Scientists have developed a system that, they claim, can track eye movements to enable a computer to quickly and accurately identify images that a user finds positive or negative.
Based on eye-tracking and electro-encephalographic (EEG) readings, the breakthrough came from researchers Mingqing Yang, Li Lin, and Slavko Milekic from Oxford University.
Based on tracking what the user is looking at and measuring the electrical activity in their brain to determine whether they're pleased or not, the system knows what users like and dislike.
"To improve the quality of human-computer interaction, it is important for computers to be able to identify the images quickly that can trigger pleasant feelings and create a good user experience," the university researchers said.
"To reach this goal, the effective classification of images is an important prerequisite."
Prior research into effective image classification used image features as categorical measurable signals.
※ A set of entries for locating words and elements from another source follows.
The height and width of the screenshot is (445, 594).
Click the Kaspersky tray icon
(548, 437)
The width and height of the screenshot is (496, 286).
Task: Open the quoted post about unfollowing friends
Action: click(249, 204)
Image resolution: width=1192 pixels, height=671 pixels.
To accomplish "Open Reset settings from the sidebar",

However, these older techniques failed to provide a good correlation between the signal properties of image features and the expected effective experience of the viewer, leaving the research unable to bridge the effective gap."
The solution is this fresh system, which tracks the user's eye movements while measuring their brain using an EEG reader. By taking screenings of eye movement indices and EEG indices correlated with whether the user found something positive, negative, or neutral, the team built an "experience space" ready for analysis.
"Physiological experience data from the experience space were extracted, analysed mathematically and normalised to obtain parametric physiological experience data," the researchers' new paper claims.
"Using a multiple linear regression technique, we connected the participants' affective states and physiological experience data. We developed a quantitative mapping between the affective experience states and the sample images to acquire the classification of affective images."
The efficacy of the system was tested using abstract art. Participants were given 16 paintings, and the system categorised them into positive, negative, or neutral based on the physiological response data. The result was accurate classification of which images would lead to a sensation of pleasure in the majority of participants.